Access a tuple of structs using the values of an integer array

fedoroff · February 9, 2024, 1:11pm

I have a tuple of heterogeneous structures:

struct Foo{T}
    a :: T
    b :: T
end

foos = (Foo(1,2), Foo(3.0,4.0))

and I have a 3D grid which is separated into different regions such that in a given region I want to use a specific structure from the tuple.
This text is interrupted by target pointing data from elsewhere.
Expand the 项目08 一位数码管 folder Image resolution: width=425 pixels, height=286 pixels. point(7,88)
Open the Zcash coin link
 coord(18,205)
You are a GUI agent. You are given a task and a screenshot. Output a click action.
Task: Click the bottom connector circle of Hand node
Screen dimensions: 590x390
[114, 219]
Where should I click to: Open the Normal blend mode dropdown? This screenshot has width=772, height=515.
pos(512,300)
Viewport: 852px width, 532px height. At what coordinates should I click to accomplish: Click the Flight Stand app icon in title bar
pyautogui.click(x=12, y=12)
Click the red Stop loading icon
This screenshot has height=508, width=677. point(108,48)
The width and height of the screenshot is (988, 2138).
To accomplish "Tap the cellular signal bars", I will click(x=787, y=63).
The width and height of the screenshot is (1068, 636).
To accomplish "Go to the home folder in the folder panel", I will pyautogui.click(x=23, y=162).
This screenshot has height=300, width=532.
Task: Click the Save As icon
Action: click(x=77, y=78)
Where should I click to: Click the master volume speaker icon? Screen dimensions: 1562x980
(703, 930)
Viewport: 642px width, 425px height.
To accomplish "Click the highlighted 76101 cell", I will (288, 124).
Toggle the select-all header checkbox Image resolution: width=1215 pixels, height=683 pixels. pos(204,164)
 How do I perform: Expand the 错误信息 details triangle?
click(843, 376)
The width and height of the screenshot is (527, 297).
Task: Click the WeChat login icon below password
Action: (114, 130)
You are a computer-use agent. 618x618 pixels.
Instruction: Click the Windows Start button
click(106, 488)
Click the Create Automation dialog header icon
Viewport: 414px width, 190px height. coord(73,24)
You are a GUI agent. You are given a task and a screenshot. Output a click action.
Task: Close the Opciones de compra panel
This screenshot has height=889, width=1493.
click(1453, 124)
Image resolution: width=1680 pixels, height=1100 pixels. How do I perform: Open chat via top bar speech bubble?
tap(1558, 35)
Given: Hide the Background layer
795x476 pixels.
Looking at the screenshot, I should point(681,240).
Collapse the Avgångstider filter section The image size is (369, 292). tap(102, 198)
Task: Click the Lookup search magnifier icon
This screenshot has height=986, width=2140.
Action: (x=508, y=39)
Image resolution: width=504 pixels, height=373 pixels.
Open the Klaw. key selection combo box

To do so, I create a 3D array of integers with the serial numbers of the structures:

I = zeros(Int, (100,200,300))
@. I[1:50,:,:] = 1
@. I[51:100,:,:] = 2

such that being at the grid point i,j,k I can access the desired structure as foos[I[i,j,k]]. The MWE code is the following:

function bar1(foos, I)
    @inbounds for i in eachindex(I)
        foo = foos[I[i]]
    end
    return nothing
end

function bar2(foos, I)
    @inbounds for i in eachindex(I)
        foo = I[i] == 1 ? foos[1] : foos[2]
    end
    return nothing
end

However, the bar1 function is much slower than bar2:

@btime bar1($foos, $I)   # 145.988 ms (12000000 allocations: 457.76 MiB)
@btime bar2($foos, $I)   # 1.497 ns (0 allocations: 0 bytes)

How can I fix the first function in order to have the fast and generic code?

The full code

using BenchmarkTools

struct Foo{T}
    a :: T
    b :: T
end

foos = (Foo(1,2), Foo(3.0,4.0))

I = zeros(Int, (100,200,300))
@. I[1:50,:,:] = 1
@. I[51:100,:,:] = 2

function bar1(foos, I)
    @inbounds for i in eachindex(I)
        foo = foos[I[i]]
    end
    return nothing
end

function bar2(foos, I)
    @inbounds for i in eachindex(I)
        foo = I[i] == 1 ? foos[1] : foos[2]
    end
    return nothing
end

@btime bar1($foos, $I)
@btime bar2($foos, $I)

jules · February 9, 2024, 2:10pm

I think for the “fast” one the compiler may have removed the whole loop. I think the compiler is smart enough to optimize the if else where you specify both values you expect. But in the other function, the integers you index with could be anything, so the compiler seems not to analyze that only values 1 and 2 can index into the tuple and so it could transform the code. The loop is type unstable so it cannot be compiled away.

By the way, if you did anything with your foo value in the fast one, it would probably also be much slower as that value is not type stable. Might be handled by small union splitting though, depending on the code you’d be running with foo.

fedoroff · February 9, 2024, 2:37pm

Does it mean I can not do anything in this situation?

By the way, why not knowing the content of I is the problem? The @inbounds macro should switch off all check ups, no?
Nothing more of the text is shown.